From “burning belly fat” to some “weird trick” to make you sleep soundly, we all hear about fixes and facts that are complete nonsense. The difference between what’s real and what’s not seems to be a matter of what the most gullible among us will believe.
But aviation isn’t that way. No matter how good your public relations team may be, you can’t fix a serious mistake in the operation, design or manufacture of an aircraft with wishful thinking. As the saying goes in the aviation community, the penalty for such errors is death.
I’ll admit that the tiny bit I know about aviation comes from watching a few steady and highly qualified YouTubers. Not the nuts, not the wannabe experts, but people who know their subject and explain it well.
Over and over, the theme is the same: There are some things that you just can’t do without bad or fatal results.

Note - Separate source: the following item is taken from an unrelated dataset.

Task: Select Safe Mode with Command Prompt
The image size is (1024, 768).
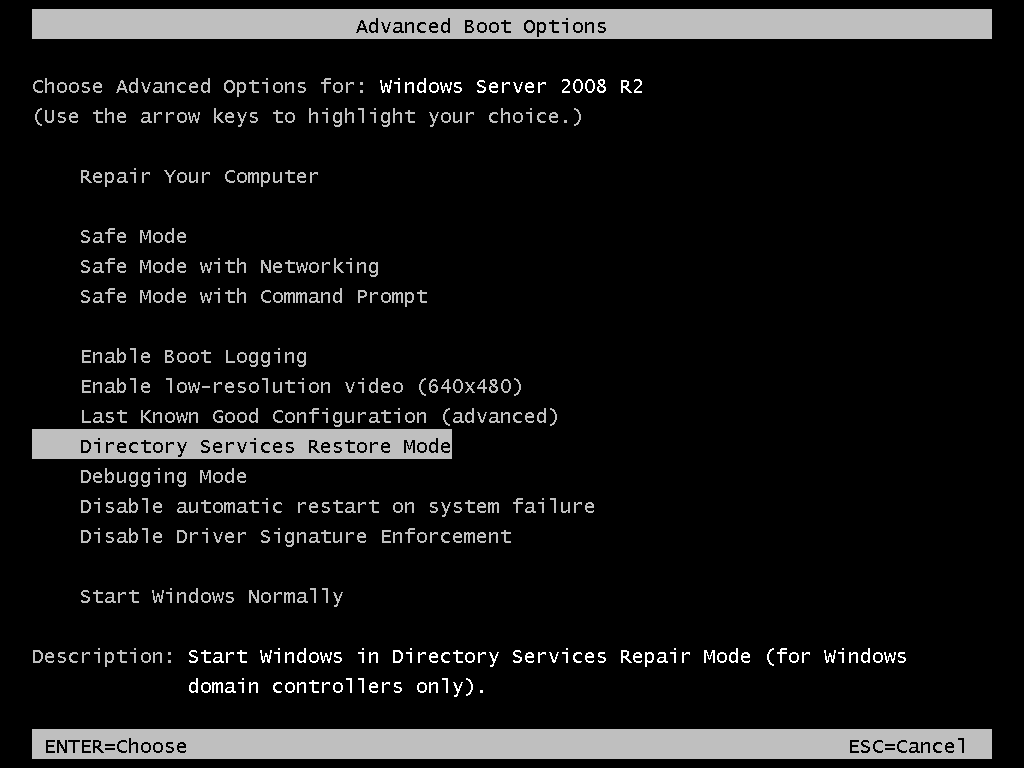Action: click(253, 296)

Airline pilot and YouTuber Juan Brown recently referred to a poster that I remember seeing long ago. It shows an old-fashioned airplane crashed in the top of a tree. The caption on the poster reminds us how unforgiving airplanes are: ”Aviation in itself is not inherently dangerous. But to an even greater degree than the sea, it is terribly unforgiving of any carelessness, incapacity or neglect.”

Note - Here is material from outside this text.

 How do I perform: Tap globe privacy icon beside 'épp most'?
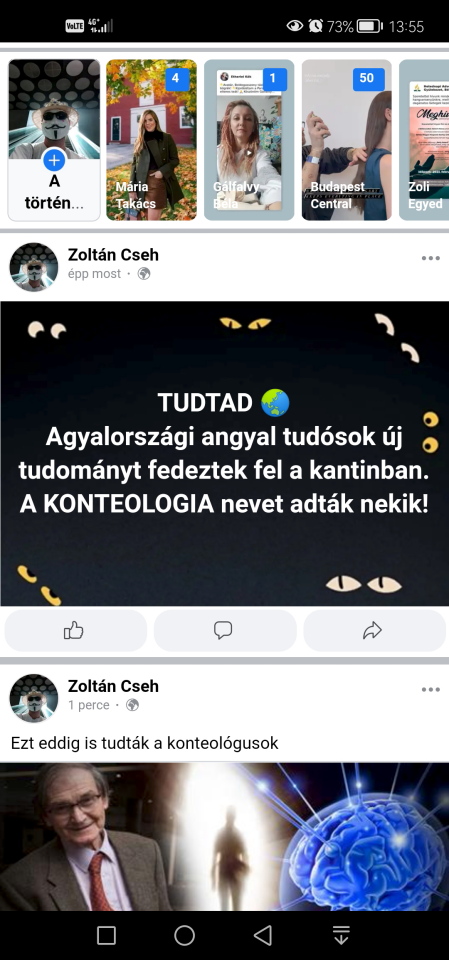point(144,274)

It’s a lesson for more than aircraft enthusiasts.
Crashes, fire, death and destruction are not as sure in most of our activities as they are in aviation — and that’s a good thing.
However, ignoring the sure bad effects of doing stupid things is not dangerous to only aviators. Just because you can talk yourself into thinking something is a good idea does not actually make it a good idea. Your believing something does not make it so.
Life is more difficult than that. Be it economics, politics, business or your personal life, there’s a reality out there that’s ready to make you stall, spin, crash and burn.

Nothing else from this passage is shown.